K8S マルチクラスターのジャーニー

おい、ハブル！

私たちはExnessプラットフォームチームを代表しています。 以前、私たちの同僚がすでに次のような記事を書いていました。 k8s の本番環境対応イメージ。 今日は、サービスを Kubernetes に移行した経験を共有したいと思います。
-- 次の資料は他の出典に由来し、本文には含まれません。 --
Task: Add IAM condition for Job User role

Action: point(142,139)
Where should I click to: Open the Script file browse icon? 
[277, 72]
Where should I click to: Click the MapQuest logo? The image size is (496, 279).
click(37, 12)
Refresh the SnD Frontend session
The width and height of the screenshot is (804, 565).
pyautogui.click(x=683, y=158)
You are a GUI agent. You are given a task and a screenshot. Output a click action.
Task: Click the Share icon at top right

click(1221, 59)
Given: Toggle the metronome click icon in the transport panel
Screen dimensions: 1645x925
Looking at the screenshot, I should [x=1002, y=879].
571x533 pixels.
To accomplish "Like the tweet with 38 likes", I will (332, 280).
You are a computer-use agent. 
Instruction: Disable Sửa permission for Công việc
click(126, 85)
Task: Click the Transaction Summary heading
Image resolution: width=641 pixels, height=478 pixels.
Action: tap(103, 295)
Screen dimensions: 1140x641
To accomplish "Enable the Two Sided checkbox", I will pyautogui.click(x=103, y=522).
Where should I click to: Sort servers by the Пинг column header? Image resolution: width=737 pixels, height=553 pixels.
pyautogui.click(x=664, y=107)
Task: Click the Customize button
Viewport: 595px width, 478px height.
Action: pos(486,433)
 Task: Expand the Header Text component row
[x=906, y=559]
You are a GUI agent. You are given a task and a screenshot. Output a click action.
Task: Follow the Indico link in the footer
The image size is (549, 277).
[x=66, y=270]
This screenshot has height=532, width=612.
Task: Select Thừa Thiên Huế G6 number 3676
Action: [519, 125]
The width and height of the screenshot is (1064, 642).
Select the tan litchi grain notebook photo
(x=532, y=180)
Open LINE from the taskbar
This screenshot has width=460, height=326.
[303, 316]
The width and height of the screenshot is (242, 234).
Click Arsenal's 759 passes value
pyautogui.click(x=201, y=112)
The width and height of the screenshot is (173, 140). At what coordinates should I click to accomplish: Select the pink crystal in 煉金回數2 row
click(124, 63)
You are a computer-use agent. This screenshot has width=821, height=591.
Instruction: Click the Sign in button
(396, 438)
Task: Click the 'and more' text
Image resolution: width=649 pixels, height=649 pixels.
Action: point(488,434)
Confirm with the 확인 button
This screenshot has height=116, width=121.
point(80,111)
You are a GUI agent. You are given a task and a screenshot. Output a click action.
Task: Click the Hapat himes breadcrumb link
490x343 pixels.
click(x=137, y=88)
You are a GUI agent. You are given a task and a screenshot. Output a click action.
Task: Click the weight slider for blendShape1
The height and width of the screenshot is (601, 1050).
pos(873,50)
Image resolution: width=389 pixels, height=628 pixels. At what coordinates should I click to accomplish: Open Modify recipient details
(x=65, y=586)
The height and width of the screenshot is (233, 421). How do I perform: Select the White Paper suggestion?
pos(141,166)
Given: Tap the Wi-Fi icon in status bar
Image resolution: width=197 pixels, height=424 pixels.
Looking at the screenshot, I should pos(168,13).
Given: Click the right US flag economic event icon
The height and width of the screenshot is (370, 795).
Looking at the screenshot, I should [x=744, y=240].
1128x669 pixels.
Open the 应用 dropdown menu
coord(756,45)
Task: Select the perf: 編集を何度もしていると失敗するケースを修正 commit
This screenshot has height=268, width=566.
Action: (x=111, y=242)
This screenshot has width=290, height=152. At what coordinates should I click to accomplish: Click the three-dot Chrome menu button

まず、議論される内容をよりよく理解するために、いくつかの数字を示します。

• 当社の開発部門は 100 人以上で構成されており、その中には自給自足の QA、DevOps、スクラム プロセスを持つ 10 を超える異なるチームが含まれます。 開発スタック - Python、PHP、C++、Java、Golang。 
• テスト環境と実稼働環境のサイズは、それぞれ約 2000 コンテナーです。 彼らは VMware の下で独自の仮想化上で Rancher v1.6 を実行しています。 

動機

よく言われるように、永遠に続くものはなく、Rancher はかなり前にバージョン 1.6 のサポート終了を発表しました。 はい、1.6 年以上かけて、私たちはそれを準備し、発生する問題を解決する方法を学びましたが、決して修正されない問題に直面することがますます増えています。 Rancher XNUMX には、権利を発行するための硬直化したシステムもあり、ほとんどすべてのことを実行できるか、何も実行できないかのどちらかです。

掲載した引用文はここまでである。